Task goal: Search the entries below. Return every line that has "computer" in it.

Given data section start

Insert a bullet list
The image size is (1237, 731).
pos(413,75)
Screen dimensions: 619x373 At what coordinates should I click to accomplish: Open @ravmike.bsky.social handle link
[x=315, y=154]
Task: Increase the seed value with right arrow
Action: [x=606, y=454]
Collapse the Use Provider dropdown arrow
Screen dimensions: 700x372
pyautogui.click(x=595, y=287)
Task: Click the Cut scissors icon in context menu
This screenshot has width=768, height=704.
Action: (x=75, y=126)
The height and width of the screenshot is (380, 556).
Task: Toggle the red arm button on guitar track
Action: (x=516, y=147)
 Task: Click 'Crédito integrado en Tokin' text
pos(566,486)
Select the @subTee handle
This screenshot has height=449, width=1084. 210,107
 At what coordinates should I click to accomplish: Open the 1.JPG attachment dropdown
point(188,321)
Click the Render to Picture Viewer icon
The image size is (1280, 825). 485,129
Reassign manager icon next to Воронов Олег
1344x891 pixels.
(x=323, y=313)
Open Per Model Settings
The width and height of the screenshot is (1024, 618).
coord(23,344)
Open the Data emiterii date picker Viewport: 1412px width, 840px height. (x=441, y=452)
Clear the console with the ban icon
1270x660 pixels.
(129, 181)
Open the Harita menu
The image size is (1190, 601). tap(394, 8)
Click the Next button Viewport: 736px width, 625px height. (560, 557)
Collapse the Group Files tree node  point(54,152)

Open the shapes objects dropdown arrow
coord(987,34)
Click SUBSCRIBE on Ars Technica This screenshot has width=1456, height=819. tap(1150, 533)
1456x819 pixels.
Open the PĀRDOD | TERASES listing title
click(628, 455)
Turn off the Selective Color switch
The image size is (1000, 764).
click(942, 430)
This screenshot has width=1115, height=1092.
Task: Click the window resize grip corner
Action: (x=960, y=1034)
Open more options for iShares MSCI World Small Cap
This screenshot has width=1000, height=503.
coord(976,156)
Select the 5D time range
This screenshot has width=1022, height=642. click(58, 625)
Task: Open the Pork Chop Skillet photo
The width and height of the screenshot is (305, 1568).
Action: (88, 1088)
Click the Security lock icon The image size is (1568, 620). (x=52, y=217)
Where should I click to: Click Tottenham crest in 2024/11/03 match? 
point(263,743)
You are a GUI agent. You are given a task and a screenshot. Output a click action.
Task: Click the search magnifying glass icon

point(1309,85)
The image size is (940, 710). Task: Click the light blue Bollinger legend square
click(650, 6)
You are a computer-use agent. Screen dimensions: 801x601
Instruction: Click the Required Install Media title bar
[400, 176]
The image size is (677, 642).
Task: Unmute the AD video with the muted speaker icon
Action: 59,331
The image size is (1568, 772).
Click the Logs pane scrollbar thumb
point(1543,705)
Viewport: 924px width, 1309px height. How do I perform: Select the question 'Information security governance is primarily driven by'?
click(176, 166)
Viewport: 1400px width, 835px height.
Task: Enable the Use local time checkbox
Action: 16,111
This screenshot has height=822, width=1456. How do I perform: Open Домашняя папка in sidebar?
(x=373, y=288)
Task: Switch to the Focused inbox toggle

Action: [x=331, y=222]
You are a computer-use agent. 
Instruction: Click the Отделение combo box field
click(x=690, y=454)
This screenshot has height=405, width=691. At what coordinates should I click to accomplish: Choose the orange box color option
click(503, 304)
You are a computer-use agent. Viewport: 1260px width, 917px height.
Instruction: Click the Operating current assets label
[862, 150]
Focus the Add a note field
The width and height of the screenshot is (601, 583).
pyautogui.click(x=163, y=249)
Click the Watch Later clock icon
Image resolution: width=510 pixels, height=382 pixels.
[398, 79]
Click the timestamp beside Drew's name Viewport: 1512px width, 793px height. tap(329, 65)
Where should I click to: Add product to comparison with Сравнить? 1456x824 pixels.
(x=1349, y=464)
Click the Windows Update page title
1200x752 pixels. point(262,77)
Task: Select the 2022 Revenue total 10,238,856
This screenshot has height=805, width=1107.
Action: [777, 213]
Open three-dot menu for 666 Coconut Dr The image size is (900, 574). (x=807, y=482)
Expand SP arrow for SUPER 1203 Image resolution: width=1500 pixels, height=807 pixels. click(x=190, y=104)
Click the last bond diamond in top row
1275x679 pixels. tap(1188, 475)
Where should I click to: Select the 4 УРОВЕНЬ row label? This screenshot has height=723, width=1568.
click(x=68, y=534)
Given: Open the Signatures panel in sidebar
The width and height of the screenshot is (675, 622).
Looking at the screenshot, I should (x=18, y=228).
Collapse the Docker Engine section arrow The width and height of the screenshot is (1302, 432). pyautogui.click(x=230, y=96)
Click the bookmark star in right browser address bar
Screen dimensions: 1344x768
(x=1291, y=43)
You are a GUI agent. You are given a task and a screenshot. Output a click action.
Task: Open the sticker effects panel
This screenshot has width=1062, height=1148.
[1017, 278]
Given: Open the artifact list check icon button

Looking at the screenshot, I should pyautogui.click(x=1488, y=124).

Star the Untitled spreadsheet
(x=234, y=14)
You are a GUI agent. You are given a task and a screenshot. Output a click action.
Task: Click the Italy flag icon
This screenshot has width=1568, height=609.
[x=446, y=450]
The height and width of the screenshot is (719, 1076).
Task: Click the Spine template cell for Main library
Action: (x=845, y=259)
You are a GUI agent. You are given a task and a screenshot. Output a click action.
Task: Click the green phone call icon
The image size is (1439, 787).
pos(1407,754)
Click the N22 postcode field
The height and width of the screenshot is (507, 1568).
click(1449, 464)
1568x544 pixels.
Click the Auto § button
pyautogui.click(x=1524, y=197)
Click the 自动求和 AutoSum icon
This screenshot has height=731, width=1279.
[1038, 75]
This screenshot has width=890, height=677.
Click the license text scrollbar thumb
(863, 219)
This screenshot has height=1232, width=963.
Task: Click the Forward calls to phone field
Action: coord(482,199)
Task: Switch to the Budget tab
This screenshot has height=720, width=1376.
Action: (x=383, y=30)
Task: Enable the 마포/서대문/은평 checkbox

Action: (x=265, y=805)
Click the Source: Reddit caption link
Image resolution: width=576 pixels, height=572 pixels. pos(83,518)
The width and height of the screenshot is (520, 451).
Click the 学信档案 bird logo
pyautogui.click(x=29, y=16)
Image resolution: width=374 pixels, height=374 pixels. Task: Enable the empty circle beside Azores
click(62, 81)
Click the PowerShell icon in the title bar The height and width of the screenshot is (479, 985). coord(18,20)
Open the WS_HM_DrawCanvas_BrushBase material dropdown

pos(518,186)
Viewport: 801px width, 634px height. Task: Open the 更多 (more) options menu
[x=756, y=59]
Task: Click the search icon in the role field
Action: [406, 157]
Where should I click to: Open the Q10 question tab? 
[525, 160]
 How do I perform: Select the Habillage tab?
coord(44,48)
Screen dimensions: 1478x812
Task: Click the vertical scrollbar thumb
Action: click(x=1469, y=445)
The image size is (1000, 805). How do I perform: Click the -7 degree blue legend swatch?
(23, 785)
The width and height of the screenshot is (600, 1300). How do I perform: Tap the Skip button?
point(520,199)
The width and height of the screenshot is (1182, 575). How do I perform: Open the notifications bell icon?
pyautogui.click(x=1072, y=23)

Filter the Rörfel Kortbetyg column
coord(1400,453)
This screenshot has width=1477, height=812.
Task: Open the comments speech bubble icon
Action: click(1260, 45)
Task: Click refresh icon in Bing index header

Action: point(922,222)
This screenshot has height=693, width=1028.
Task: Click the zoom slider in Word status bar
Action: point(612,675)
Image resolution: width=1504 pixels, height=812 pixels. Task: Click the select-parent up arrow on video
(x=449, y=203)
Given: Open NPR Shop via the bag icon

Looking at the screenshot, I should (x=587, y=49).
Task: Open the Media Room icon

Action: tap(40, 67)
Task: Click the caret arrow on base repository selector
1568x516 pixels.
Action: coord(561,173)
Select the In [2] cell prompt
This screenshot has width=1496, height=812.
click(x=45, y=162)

Given data section end

Solution to this task:
You are a computer-use agent. Screen dimensions: 801x601
You are a computer-use agent. 
You are a computer-use agent. Viewport: 1260px width, 917px height.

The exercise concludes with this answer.